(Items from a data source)
###
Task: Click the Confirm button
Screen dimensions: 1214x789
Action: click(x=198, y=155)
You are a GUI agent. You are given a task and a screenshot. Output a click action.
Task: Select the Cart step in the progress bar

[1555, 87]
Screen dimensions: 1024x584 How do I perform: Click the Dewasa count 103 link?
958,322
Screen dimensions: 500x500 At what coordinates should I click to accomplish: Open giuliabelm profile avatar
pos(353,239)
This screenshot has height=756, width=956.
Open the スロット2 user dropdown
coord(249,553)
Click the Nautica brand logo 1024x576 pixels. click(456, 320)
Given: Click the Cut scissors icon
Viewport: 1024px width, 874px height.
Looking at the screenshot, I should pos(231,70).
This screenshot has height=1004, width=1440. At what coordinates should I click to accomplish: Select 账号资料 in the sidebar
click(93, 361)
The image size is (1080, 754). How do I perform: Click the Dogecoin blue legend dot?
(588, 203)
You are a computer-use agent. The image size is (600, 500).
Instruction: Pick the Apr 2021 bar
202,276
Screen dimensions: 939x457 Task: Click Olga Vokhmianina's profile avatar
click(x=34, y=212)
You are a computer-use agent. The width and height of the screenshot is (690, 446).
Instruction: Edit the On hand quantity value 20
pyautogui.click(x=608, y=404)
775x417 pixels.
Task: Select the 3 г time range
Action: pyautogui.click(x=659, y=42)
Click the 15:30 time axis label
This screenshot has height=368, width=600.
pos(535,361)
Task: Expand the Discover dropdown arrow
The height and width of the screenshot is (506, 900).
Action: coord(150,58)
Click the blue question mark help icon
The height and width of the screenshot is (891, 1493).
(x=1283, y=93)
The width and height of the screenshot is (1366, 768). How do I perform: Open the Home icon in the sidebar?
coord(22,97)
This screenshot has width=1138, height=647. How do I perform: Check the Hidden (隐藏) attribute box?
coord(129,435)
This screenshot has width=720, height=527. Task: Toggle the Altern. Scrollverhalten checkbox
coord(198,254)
###
### BRIEF
From the records above, extract exactly and only the lines that begin at the line with "Given: Click the Cut scissors icon" and stop after the line with "You are a computer-use agent. The width".

### EXERCISE RESULT
Given: Click the Cut scissors icon
Viewport: 1024px width, 874px height.
Looking at the screenshot, I should pos(231,70).
This screenshot has height=1004, width=1440. At what coordinates should I click to accomplish: Select 账号资料 in the sidebar
click(93, 361)
The image size is (1080, 754). How do I perform: Click the Dogecoin blue legend dot?
(588, 203)
You are a computer-use agent. The image size is (600, 500).
Instruction: Pick the Apr 2021 bar
202,276
Screen dimensions: 939x457 Task: Click Olga Vokhmianina's profile avatar
click(x=34, y=212)
You are a computer-use agent. The width and height of the screenshot is (690, 446).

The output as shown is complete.